[Extracted data entries]
======

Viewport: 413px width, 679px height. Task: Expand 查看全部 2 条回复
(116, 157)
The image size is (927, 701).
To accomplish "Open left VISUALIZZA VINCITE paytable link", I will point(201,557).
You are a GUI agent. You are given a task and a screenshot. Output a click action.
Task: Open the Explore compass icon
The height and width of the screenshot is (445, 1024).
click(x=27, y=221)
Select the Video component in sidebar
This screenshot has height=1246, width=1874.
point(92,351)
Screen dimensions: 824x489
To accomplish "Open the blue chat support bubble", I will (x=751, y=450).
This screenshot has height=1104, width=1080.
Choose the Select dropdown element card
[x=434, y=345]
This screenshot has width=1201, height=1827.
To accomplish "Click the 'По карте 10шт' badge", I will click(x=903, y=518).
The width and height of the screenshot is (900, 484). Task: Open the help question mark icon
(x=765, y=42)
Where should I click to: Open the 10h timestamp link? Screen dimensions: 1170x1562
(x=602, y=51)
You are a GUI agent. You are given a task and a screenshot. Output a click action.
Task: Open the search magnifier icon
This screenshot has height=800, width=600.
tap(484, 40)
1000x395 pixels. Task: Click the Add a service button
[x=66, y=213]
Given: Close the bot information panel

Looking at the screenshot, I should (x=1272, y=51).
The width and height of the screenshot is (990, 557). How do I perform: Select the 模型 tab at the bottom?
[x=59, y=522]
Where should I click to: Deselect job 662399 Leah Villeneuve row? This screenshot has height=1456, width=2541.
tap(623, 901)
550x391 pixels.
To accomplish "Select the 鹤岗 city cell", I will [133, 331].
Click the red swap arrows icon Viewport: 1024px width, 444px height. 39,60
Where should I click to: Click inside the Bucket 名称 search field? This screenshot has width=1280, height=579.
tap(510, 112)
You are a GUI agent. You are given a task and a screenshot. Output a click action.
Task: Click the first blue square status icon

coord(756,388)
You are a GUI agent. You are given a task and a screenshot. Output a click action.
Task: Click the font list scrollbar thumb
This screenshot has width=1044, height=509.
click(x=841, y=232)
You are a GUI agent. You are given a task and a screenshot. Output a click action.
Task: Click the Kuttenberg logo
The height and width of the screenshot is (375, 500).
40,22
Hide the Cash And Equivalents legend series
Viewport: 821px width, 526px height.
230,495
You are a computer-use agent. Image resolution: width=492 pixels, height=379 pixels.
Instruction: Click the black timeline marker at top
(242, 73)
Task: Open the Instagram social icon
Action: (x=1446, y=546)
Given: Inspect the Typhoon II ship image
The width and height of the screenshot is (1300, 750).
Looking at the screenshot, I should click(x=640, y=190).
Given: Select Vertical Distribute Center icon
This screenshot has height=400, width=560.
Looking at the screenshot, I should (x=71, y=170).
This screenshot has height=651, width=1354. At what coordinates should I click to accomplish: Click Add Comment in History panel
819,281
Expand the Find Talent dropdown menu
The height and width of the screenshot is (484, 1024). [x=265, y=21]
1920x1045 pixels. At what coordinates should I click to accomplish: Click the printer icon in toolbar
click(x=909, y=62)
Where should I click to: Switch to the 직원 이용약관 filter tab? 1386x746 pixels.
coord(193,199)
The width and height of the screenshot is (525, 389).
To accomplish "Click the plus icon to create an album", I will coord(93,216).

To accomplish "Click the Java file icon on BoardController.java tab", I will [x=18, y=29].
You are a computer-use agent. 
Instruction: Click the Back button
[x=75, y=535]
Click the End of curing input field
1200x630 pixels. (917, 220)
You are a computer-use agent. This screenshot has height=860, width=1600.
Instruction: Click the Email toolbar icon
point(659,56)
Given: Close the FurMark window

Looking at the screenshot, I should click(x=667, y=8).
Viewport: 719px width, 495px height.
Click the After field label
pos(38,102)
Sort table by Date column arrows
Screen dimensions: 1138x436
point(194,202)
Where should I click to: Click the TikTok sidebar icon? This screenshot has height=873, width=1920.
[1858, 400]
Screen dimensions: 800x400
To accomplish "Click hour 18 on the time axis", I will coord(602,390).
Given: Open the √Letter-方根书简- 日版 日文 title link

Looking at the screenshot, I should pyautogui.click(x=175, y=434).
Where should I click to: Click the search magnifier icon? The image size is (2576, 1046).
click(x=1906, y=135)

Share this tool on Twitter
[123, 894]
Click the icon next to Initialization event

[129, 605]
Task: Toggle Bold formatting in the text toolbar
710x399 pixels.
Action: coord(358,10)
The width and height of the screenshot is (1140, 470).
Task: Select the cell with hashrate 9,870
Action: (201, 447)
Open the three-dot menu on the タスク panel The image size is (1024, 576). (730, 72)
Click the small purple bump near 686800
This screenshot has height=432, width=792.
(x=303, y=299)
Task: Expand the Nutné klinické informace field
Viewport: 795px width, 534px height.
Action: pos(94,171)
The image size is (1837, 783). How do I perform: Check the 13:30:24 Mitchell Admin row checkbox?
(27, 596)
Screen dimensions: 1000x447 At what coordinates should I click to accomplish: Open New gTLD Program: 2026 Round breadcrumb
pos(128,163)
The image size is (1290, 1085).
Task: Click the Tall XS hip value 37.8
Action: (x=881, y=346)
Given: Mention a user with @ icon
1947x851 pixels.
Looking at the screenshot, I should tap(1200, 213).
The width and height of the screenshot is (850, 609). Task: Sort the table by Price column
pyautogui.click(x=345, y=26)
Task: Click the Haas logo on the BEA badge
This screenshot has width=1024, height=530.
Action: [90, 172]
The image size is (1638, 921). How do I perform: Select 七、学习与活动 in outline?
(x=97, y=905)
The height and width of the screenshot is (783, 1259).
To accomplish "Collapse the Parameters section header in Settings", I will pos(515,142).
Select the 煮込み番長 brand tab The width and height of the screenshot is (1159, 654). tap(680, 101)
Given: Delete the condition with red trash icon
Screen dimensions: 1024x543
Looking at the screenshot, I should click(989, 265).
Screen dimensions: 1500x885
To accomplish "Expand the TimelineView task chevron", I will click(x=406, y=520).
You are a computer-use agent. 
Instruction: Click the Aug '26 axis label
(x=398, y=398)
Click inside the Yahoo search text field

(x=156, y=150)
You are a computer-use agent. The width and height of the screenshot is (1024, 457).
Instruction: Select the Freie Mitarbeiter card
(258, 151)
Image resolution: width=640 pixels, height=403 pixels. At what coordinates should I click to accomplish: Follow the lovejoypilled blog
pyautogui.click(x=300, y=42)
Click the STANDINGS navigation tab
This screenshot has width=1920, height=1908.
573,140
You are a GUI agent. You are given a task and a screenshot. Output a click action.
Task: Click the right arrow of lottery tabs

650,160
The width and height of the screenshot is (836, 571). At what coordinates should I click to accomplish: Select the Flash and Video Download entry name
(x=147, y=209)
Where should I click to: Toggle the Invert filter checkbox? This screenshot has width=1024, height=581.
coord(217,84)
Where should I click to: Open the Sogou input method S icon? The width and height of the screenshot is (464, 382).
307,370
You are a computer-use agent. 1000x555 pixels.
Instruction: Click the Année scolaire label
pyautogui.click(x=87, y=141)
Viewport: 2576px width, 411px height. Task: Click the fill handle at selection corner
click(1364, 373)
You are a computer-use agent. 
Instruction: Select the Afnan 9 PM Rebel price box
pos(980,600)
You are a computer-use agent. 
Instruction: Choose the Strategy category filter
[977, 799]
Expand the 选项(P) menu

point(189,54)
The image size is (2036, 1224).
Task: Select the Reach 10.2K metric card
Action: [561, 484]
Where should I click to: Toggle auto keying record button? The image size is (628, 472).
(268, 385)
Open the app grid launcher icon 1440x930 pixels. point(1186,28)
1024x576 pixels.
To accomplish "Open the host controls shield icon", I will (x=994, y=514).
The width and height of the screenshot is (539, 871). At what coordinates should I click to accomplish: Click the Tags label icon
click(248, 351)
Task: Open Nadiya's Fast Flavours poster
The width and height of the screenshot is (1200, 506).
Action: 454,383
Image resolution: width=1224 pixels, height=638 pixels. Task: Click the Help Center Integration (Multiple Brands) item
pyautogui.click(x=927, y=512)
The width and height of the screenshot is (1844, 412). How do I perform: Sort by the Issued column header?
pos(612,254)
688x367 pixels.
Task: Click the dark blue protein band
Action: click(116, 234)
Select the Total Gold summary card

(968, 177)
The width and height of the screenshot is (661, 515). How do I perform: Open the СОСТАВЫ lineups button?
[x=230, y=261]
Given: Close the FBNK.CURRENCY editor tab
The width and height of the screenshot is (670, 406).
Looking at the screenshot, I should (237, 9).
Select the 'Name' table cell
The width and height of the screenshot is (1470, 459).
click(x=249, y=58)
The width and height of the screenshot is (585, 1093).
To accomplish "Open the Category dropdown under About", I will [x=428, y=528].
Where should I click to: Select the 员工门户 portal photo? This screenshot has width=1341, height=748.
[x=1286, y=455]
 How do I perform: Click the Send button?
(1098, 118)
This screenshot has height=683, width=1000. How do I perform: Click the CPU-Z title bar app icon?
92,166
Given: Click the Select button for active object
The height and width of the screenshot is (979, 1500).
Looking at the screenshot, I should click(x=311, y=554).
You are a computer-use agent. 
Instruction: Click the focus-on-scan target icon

======

= Goal of the exercise =
Set down, word for word, each line from the top of the records above through the line with "Task: Open the search magnifier icon".

= The completed task =
Viewport: 413px width, 679px height. Task: Expand 查看全部 2 条回复
(116, 157)
The image size is (927, 701).
To accomplish "Open left VISUALIZZA VINCITE paytable link", I will point(201,557).
You are a GUI agent. You are given a task and a screenshot. Output a click action.
Task: Open the Explore compass icon
The height and width of the screenshot is (445, 1024).
click(x=27, y=221)
Select the Video component in sidebar
This screenshot has height=1246, width=1874.
point(92,351)
Screen dimensions: 824x489
To accomplish "Open the blue chat support bubble", I will (x=751, y=450).
This screenshot has height=1104, width=1080.
Choose the Select dropdown element card
[x=434, y=345]
This screenshot has width=1201, height=1827.
To accomplish "Click the 'По карте 10шт' badge", I will click(x=903, y=518).
The width and height of the screenshot is (900, 484). Task: Open the help question mark icon
(x=765, y=42)
Where should I click to: Open the 10h timestamp link? Screen dimensions: 1170x1562
(x=602, y=51)
You are a GUI agent. You are given a task and a screenshot. Output a click action.
Task: Open the search magnifier icon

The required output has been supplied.